┌─ MATERIAL FOR THIS TASK

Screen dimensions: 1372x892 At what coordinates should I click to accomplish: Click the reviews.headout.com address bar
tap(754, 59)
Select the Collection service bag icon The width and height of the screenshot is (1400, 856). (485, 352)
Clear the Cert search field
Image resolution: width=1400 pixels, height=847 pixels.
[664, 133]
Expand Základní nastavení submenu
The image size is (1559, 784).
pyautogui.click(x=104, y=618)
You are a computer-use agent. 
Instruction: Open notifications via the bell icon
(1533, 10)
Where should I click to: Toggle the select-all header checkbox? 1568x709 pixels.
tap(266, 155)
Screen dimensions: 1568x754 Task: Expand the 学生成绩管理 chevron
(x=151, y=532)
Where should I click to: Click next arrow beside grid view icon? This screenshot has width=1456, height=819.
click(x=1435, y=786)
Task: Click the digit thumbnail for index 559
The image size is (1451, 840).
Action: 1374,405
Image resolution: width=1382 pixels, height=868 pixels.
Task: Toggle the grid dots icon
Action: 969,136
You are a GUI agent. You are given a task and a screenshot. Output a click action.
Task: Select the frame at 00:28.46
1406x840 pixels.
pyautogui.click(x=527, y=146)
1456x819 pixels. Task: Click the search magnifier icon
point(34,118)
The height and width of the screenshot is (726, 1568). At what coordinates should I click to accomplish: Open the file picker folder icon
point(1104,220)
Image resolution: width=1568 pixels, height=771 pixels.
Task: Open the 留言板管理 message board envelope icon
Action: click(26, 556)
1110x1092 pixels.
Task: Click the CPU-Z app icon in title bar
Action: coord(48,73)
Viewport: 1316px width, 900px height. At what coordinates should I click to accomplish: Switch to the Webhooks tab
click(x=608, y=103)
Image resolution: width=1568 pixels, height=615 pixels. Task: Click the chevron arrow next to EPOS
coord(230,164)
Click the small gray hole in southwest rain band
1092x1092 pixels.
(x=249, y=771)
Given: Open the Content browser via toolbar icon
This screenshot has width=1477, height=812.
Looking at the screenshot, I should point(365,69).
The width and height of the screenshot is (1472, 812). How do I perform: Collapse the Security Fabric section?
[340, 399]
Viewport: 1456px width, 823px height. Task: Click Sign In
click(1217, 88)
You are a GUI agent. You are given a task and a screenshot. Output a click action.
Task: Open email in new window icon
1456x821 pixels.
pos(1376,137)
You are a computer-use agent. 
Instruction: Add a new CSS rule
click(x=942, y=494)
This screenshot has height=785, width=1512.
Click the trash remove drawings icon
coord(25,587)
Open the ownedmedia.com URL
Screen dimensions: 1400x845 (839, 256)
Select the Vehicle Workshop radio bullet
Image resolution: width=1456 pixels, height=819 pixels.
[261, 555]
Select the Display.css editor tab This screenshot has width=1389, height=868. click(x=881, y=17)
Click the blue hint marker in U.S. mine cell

└─

§ **WORK TO BE COMPLETED**
Repeat the entries above exactly, from the first line through the line containing "Task: Select the frame at 00:28.46".

§ **ANSWER TO THE EXERCISE**
Screen dimensions: 1372x892 At what coordinates should I click to accomplish: Click the reviews.headout.com address bar
tap(754, 59)
Select the Collection service bag icon The width and height of the screenshot is (1400, 856). (485, 352)
Clear the Cert search field
Image resolution: width=1400 pixels, height=847 pixels.
[664, 133]
Expand Základní nastavení submenu
The image size is (1559, 784).
pyautogui.click(x=104, y=618)
You are a computer-use agent. 
Instruction: Open notifications via the bell icon
(1533, 10)
Where should I click to: Toggle the select-all header checkbox? 1568x709 pixels.
tap(266, 155)
Screen dimensions: 1568x754 Task: Expand the 学生成绩管理 chevron
(x=151, y=532)
Where should I click to: Click next arrow beside grid view icon? This screenshot has width=1456, height=819.
click(x=1435, y=786)
Task: Click the digit thumbnail for index 559
The image size is (1451, 840).
Action: 1374,405
Image resolution: width=1382 pixels, height=868 pixels.
Task: Toggle the grid dots icon
Action: 969,136
You are a GUI agent. You are given a task and a screenshot. Output a click action.
Task: Select the frame at 00:28.46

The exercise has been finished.